## Records to process
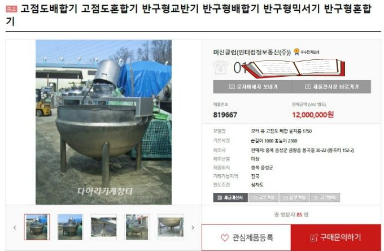This screenshot has height=251, width=384.
Task: Click the 세금계산서 badge
Action: click(x=230, y=197)
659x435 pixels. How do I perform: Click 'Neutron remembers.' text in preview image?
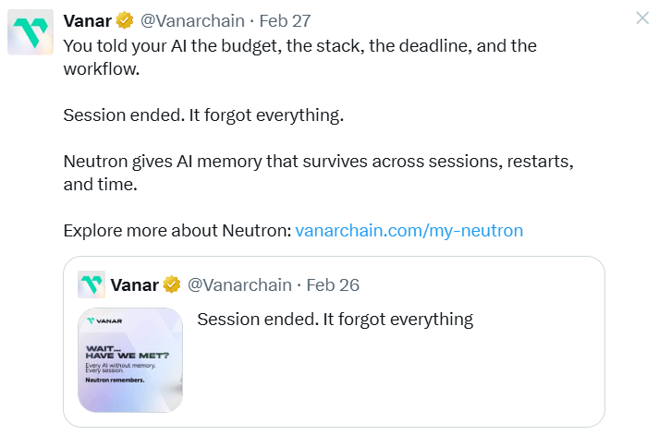click(x=110, y=380)
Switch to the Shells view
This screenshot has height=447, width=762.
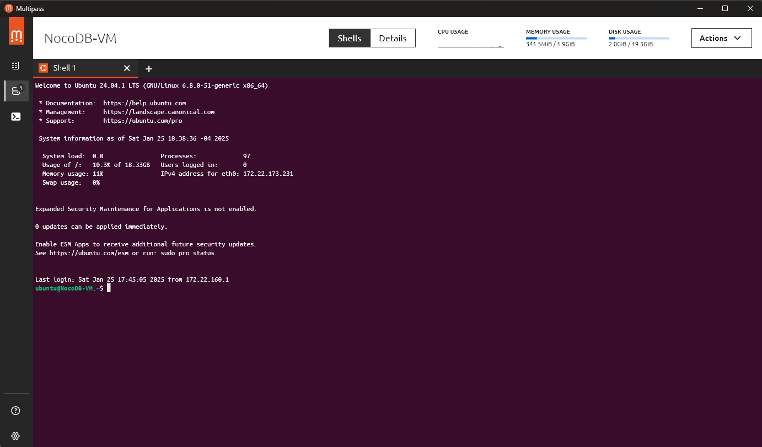click(x=349, y=38)
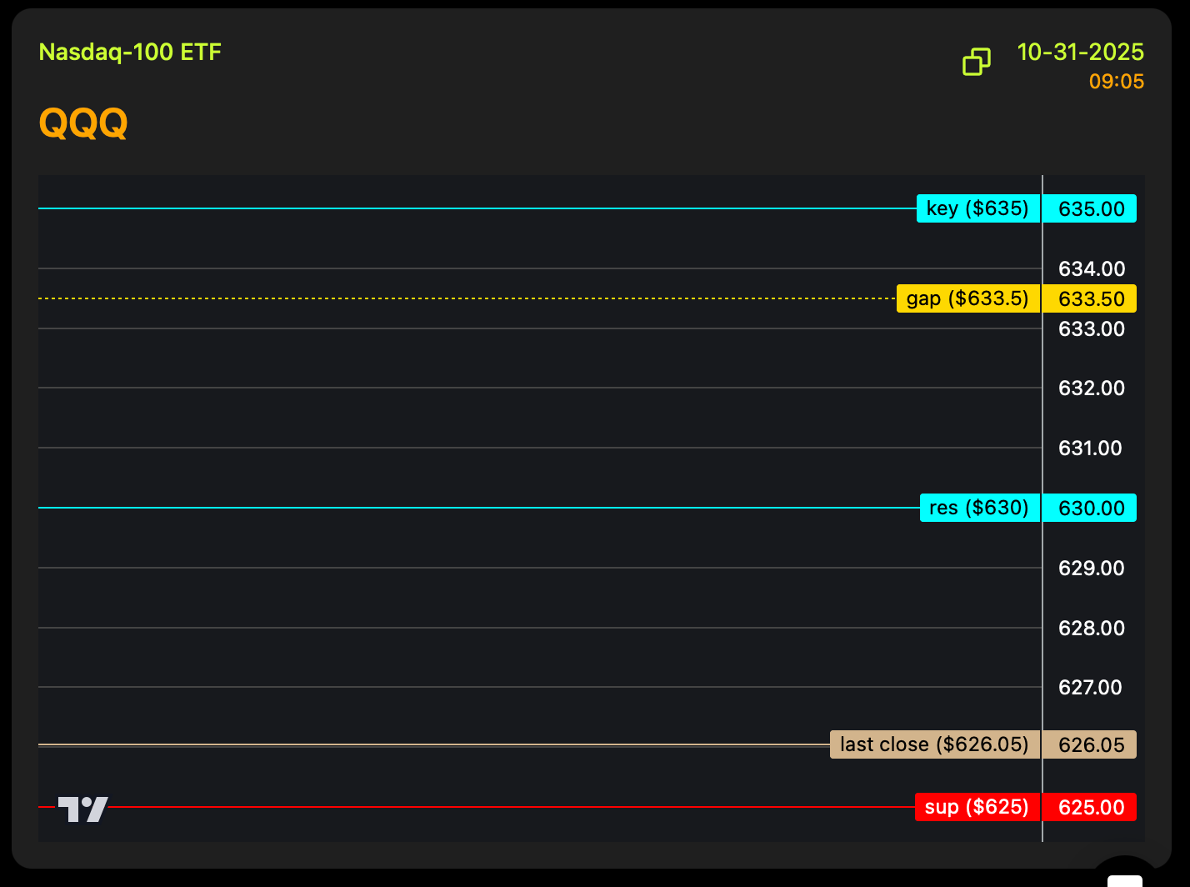Click the cyan 630.00 price tag

point(1091,509)
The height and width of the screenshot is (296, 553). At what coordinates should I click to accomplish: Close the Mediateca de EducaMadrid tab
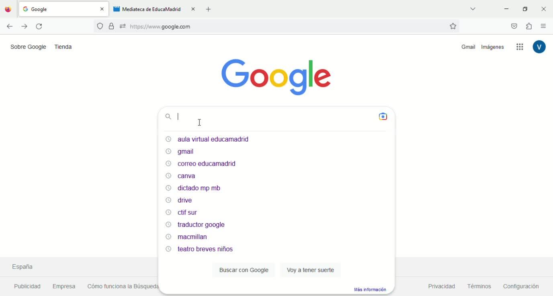click(x=193, y=9)
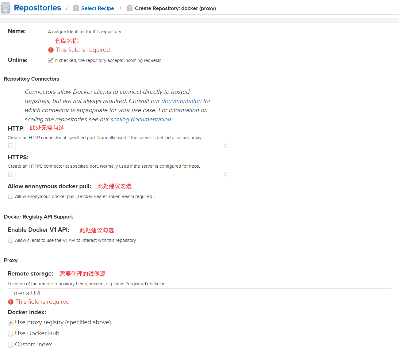Click the Remote storage error icon
This screenshot has width=399, height=350.
(11, 302)
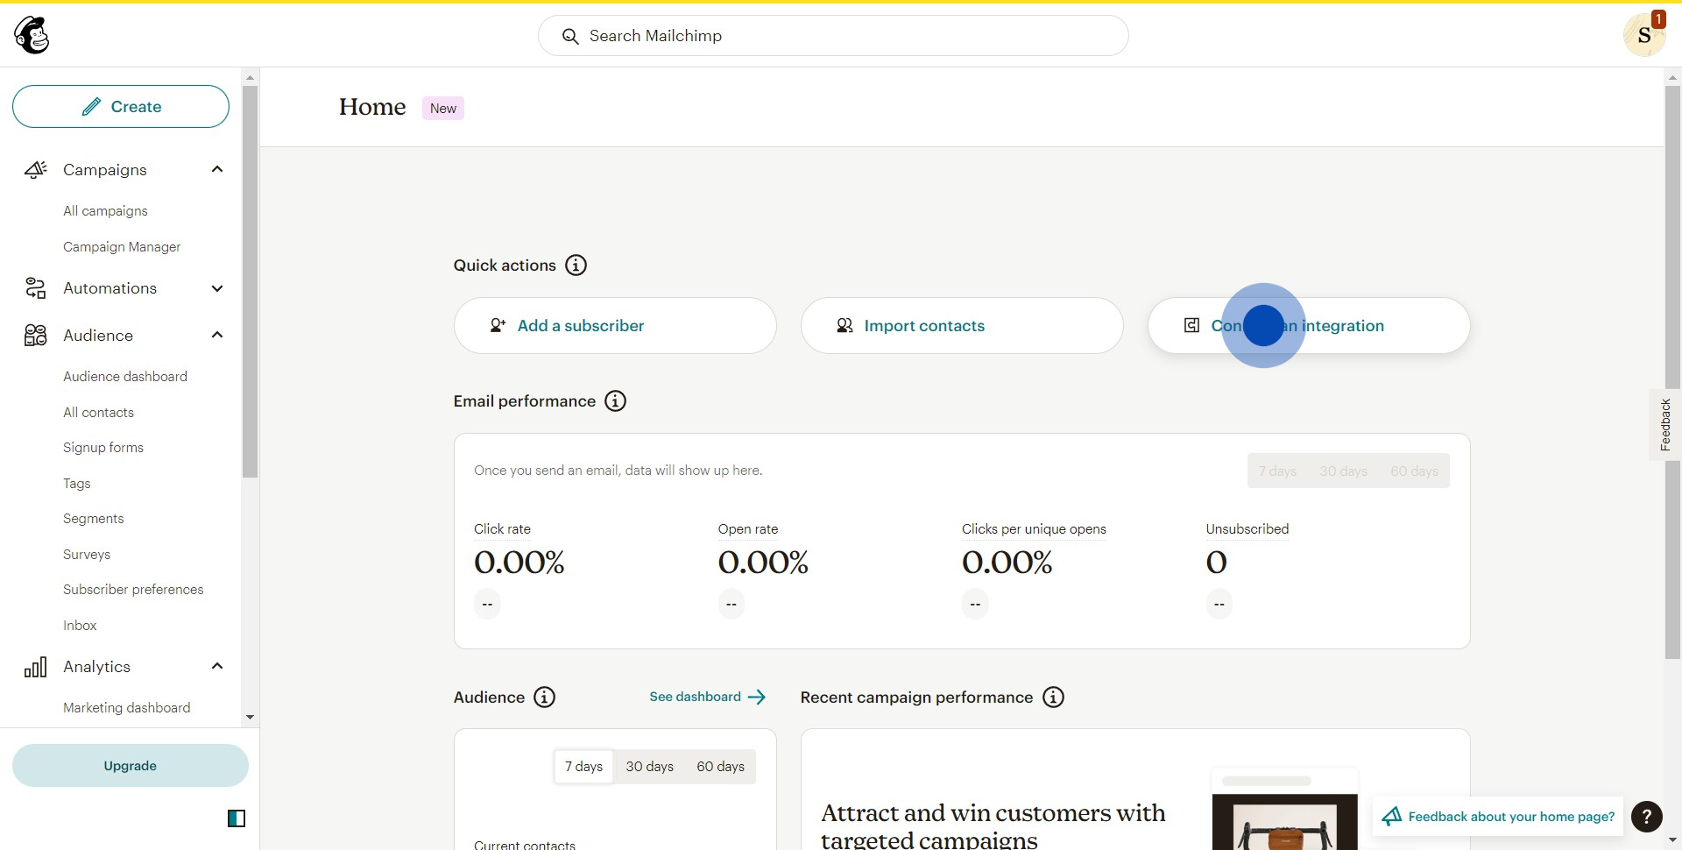
Task: Follow the See dashboard link
Action: (707, 698)
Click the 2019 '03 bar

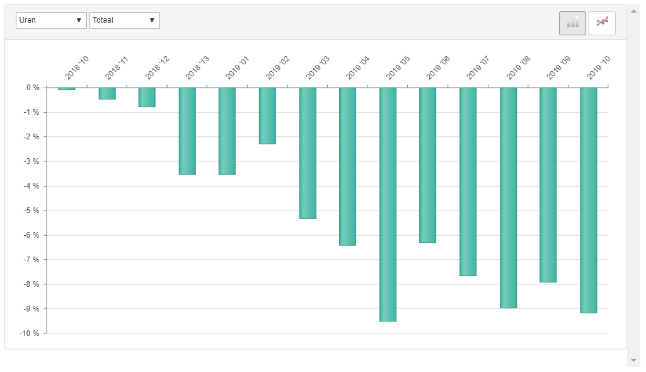308,153
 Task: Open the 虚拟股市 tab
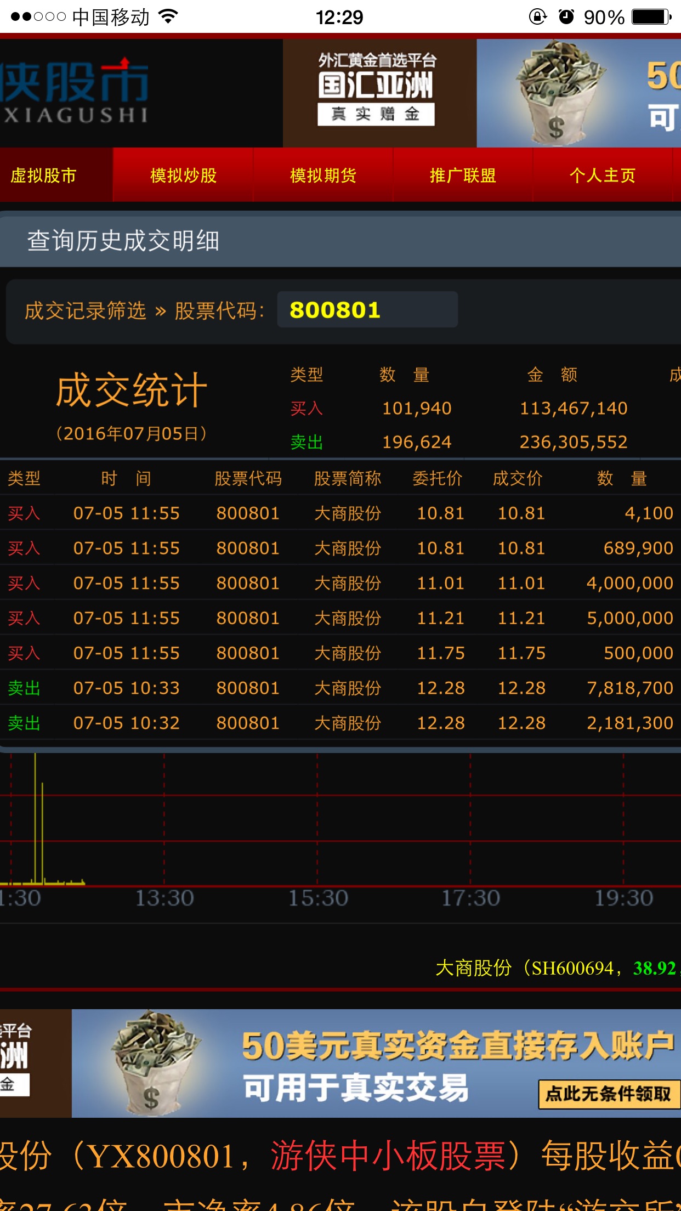[44, 176]
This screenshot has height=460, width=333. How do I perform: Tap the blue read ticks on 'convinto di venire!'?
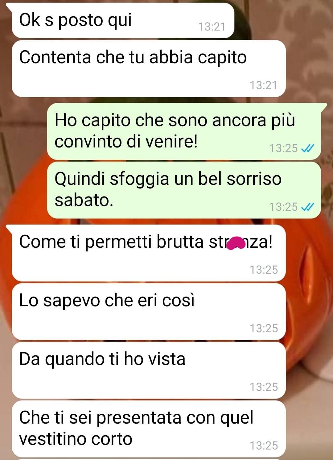[x=307, y=148]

## What the task requires
Reproduce exactly and only the lines from the "Click the 2019 '03 bar" line to the last line of the records above. Do not carry over any pictures.

## Result for this exercise
Click the 2019 '03 bar

308,153
 Task: Open the 虚拟股市 tab
[44, 176]
This screenshot has height=460, width=333. How do I perform: Tap the blue read ticks on 'convinto di venire!'?
[x=307, y=148]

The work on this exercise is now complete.